Marisa Lobo defendeu a possibilidade de os profissionais permitir, às pessoas homossexuais, a busca de orientação sobre sua condição sexual. “É muito fácil jogar [a responsabilidade] na religião, na sociedade e na família. Deixa a pessoa ter o direito de ser tratada”, disse a psicóloga.
Manifestantes criticaram a fala de Marisa Lobo com cartazes dizendo que a “cura” da homossexualidade é uma forma de perpetuar a homofobia.
O coordenador da Frente Parlamentar Mista pela Cidadania LGBT na Câmara, deputado Jean Wyllys (Psol-RJ), ficou “constrangido” com a fala da psicóloga Marisa Lobo.“Orientação sexual e identidade de gênero são coisas que não confundem.

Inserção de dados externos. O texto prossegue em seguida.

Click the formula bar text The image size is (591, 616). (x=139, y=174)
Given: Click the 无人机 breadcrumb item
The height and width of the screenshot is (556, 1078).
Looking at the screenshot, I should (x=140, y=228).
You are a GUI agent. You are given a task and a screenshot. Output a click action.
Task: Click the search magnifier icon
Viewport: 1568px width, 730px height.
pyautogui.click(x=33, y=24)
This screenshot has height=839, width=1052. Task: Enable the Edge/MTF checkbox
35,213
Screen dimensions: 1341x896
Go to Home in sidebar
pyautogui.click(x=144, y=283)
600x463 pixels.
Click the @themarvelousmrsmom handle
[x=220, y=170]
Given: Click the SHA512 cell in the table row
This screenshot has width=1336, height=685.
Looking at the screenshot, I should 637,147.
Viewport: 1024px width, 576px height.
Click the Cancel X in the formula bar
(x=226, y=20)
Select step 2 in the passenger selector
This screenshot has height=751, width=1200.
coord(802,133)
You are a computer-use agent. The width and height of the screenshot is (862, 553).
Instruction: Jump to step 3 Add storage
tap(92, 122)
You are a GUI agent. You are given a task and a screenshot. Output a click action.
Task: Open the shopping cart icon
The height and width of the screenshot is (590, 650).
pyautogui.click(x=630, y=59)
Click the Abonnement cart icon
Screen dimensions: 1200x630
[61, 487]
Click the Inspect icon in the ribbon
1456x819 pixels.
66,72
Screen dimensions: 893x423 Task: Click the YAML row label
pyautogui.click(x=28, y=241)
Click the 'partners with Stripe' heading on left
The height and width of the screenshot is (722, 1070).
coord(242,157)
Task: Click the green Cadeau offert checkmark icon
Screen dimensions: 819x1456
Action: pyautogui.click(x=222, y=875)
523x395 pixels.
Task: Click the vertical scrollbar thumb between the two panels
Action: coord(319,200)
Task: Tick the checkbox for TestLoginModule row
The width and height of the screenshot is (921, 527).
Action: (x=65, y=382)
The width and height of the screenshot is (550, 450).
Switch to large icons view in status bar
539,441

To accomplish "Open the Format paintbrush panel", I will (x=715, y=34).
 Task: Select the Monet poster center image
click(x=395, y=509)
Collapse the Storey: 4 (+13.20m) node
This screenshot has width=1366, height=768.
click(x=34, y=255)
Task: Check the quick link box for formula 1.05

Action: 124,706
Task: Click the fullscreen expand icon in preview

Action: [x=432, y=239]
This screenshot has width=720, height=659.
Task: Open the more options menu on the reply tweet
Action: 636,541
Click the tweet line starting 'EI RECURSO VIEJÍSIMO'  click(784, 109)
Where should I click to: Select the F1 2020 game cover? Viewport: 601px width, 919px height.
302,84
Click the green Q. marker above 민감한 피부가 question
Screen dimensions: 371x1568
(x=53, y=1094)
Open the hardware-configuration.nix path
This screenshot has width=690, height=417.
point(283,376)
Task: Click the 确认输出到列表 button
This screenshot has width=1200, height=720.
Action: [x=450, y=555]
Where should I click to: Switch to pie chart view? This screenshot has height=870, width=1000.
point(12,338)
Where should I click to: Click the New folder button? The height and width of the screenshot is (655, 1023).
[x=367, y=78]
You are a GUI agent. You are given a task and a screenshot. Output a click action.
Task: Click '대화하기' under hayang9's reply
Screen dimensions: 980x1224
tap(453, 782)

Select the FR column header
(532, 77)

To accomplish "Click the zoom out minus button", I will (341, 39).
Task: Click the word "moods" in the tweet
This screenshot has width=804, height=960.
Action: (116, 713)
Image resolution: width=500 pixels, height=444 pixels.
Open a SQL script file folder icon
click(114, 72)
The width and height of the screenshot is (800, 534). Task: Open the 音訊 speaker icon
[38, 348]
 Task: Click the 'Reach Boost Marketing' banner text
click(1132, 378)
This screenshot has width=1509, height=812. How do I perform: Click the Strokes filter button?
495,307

Uma pessoa não pode se valer disso para querer curar uma pessoa por ser homossexual”, disse o parlamentar.
Segundo Jean Wyllys, a proposta da psicóloga só fortalece a egodistonia, ou seja, quando o indivíduo tem certeza de sua identidade sexual, mas quer ter outra. “É óbvio que alguém homossexual vai ter egodistonia, mas por viver numa cultura homofóbica que rechaça e subalterniza sua homossexualidade. O certo seria colocar o ego em sintonia com seu desejo, é sair da vergonha para o orgulho.” Essa classificação foi a utilizada por Marisa Lobo para justificar a “cura” de homossexuais.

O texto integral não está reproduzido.